Postal workers win concessions after strike

A wildcat strike in the Netherlands was launched by around 80 independent parcel post workers on 25 June 2013 over changes to their pay and conditions. It ended within days when a union stepped in to represent them and negotiate a deal. The strike involved self-employed delivery drivers working for PostNL. The company had wanted to reduce the rates of pay for each parcel delivered. In the end, the plan was dropped and a fixed basic rate for the postal delivery workers was agreed.

Background

A wildcat strike was launched by around 80 independent parcel post workers in the Netherlands on 25 June 2013. The self-employed drivers, known as ZZPs, who work for PostNL, had rejected proposed lower pay rates offered by the postal company for the delivery of each parcel. The drivers had been earning €1.40 for each delivered parcel and PostNL wanted to lower the rate to €0.87.

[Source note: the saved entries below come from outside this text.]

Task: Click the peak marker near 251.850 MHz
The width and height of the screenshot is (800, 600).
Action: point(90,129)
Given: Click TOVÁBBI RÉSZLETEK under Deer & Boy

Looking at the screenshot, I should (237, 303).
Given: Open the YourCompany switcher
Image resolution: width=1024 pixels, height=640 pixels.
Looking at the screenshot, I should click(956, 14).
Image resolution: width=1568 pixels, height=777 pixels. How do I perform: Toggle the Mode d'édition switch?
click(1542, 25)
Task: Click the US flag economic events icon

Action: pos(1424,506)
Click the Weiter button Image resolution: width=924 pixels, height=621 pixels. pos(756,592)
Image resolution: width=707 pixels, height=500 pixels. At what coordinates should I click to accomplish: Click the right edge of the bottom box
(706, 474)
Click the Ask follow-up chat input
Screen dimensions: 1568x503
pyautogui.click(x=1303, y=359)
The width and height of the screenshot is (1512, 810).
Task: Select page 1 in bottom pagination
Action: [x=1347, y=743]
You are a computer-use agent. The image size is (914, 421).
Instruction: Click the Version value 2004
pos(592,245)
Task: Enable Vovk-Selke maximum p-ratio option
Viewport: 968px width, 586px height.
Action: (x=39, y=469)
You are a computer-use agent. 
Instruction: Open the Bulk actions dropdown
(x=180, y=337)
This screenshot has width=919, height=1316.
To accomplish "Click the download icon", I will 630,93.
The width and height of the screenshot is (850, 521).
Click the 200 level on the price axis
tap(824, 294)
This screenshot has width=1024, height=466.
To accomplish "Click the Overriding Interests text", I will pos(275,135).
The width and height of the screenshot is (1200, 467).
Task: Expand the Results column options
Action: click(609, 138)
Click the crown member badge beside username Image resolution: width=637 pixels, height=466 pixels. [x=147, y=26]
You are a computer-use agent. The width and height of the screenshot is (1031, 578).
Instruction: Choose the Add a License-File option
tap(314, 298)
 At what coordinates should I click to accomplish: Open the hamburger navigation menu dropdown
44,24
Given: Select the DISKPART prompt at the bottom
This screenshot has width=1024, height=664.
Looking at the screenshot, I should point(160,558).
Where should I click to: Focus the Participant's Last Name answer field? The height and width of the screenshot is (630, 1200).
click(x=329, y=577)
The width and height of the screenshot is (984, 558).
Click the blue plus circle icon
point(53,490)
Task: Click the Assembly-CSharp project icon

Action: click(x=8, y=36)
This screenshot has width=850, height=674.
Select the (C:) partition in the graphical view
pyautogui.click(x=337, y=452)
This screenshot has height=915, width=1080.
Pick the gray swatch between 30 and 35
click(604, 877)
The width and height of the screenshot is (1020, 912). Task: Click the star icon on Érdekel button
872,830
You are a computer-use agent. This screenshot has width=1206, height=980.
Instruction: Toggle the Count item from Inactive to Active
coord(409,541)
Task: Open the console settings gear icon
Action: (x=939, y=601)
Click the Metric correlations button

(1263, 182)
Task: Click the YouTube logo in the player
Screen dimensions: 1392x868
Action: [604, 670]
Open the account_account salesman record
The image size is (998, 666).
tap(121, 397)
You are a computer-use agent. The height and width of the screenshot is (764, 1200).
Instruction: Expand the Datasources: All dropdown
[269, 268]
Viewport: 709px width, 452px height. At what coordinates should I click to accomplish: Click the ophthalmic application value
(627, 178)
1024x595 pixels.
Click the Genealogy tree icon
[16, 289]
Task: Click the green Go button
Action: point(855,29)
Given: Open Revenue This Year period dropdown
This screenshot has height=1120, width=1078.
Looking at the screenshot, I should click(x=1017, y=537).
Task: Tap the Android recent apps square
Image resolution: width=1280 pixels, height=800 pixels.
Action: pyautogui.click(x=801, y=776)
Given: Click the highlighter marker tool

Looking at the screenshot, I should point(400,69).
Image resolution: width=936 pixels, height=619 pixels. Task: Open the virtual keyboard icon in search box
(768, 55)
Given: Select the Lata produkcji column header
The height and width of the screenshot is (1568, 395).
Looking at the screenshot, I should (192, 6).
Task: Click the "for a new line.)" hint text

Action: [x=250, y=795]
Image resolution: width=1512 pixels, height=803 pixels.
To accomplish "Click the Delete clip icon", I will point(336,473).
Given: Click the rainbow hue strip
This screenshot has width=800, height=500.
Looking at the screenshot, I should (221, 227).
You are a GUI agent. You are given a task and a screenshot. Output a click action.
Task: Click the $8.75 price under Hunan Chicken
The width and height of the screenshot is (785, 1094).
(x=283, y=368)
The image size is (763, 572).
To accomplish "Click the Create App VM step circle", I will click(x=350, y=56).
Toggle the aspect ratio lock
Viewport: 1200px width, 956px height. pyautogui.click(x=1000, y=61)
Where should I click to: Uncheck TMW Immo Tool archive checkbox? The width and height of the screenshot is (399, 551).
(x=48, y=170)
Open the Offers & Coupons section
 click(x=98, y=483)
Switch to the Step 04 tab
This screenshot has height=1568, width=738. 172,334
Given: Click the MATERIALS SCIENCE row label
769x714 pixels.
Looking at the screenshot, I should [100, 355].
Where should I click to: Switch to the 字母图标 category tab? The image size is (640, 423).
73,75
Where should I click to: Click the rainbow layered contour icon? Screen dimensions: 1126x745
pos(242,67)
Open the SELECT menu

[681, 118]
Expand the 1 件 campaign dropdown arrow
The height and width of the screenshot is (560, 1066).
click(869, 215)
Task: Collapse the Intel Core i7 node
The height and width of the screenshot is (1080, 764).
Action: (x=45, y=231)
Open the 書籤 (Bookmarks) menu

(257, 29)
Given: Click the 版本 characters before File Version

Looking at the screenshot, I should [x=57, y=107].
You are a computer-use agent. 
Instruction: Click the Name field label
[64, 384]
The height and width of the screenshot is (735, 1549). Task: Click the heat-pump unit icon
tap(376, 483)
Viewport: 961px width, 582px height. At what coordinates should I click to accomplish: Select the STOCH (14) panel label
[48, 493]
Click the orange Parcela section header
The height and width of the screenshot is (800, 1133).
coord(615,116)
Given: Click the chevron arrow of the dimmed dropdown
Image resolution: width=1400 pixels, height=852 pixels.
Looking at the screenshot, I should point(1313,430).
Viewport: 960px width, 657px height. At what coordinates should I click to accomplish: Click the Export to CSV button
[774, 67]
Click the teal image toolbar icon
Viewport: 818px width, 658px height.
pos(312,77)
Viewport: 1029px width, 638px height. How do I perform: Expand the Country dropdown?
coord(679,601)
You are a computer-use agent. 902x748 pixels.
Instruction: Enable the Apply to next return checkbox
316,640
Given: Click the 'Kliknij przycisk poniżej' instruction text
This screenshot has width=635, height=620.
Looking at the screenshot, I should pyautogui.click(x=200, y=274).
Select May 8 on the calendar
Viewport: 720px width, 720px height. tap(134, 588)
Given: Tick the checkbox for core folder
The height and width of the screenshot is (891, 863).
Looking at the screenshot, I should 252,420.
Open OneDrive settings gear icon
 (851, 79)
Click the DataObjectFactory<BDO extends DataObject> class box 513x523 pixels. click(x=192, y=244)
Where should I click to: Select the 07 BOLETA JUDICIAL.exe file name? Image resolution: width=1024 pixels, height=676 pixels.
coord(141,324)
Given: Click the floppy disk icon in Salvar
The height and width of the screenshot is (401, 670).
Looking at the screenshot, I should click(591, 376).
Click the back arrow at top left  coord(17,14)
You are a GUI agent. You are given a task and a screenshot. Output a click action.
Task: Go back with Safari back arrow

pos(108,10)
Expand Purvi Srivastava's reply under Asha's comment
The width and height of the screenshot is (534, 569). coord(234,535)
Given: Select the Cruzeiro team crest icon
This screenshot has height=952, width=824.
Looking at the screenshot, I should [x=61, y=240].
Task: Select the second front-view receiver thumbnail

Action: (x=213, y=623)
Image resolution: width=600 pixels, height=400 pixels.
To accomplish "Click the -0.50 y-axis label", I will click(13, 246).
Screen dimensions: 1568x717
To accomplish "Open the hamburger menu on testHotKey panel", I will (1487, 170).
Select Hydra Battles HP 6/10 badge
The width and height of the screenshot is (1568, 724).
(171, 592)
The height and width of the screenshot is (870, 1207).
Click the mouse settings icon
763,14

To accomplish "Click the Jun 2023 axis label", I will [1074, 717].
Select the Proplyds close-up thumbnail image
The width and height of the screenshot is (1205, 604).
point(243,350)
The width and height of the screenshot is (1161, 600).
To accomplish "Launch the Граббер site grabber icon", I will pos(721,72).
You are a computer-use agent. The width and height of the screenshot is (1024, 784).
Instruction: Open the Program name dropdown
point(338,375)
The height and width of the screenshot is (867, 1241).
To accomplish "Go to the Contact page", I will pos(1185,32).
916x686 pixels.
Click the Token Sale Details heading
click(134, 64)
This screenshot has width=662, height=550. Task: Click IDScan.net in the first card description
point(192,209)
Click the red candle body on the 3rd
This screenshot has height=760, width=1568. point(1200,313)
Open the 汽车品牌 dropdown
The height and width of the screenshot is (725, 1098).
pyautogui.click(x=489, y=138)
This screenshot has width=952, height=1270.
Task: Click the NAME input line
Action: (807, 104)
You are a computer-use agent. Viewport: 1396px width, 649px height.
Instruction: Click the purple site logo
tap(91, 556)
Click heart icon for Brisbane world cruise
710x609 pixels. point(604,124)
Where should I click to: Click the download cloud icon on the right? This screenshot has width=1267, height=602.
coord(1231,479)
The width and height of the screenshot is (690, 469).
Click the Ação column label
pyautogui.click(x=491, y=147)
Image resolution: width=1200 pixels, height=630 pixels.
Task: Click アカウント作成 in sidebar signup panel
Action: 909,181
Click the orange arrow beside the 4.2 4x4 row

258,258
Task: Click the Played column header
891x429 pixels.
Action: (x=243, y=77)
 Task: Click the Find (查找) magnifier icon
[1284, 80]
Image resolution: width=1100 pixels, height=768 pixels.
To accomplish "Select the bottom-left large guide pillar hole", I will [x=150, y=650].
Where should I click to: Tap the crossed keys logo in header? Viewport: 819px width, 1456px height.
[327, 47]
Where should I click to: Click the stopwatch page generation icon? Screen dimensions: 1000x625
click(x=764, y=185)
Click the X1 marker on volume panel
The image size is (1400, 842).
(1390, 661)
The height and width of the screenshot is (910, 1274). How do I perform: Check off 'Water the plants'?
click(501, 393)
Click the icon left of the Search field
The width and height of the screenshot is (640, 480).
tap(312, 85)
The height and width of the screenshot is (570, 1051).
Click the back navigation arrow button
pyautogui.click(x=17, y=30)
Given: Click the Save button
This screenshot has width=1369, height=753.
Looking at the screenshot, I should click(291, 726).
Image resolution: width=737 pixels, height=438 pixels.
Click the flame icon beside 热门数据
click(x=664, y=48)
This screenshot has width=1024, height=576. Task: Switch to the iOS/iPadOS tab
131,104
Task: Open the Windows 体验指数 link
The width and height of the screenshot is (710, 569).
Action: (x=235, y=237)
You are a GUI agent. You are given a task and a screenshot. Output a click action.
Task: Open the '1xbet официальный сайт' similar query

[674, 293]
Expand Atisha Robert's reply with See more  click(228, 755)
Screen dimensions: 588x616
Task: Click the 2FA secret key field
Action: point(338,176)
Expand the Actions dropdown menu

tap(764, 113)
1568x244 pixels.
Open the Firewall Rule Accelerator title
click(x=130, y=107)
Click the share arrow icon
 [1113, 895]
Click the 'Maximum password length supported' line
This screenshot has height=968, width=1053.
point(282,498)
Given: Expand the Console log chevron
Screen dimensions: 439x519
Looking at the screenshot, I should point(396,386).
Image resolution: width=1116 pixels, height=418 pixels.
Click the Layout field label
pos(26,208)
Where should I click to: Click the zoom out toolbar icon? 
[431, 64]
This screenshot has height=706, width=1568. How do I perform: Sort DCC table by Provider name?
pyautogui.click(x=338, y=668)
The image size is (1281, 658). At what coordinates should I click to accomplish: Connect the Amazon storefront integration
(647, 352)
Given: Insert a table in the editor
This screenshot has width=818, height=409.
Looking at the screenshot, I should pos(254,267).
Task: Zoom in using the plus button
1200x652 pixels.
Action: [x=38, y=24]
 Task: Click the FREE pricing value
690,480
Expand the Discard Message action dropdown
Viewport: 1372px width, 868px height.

Rates have been falling steadily, with postal companies citing the fact that the number of parcels for delivery is increasing due to a rise in online trading. But PostNL said it had no intention of taking on more workers – who are dealt with as subcontractors – to deal with this increase. The same numbers of workers were expected to work longer hours at the lower rate.

Fixed rate agreed

After three days of industrial action, PostNL management agreed to drop the plan. The company instead offered a fixed rate of €1,000 a week for the drivers to make between 145 and 155 scheduled stops a day – the equivalent of around 20 parcel deliveries an hour.

Although many of the drivers had no union links, the Allied Industry, Food, Services and Transport Union (FNV Bondgenoten) stepped in to help with the negotiations. The union said it considered the fixed rate of €1,000 as nothing more than a safety net.

Drivers promised ‘no repercussions’

The strike was sparked by PostNL’s decision to cut the rates it paid to the ZZPs. Up until then the drivers, who were expected to drive leased delivery vans, as well as providing their own company logo on the vans and buying their own uniform, had earned what they considered was a living wage.

In addition to the deal on a fixed basic rate for the basic level of performance, the company has also agreed new terms with the drivers on customised services. This was important for the drivers, as providing extra services takes them extra time. There is now even the possibility of compensation of €20 for downtime caused by traffic police checks.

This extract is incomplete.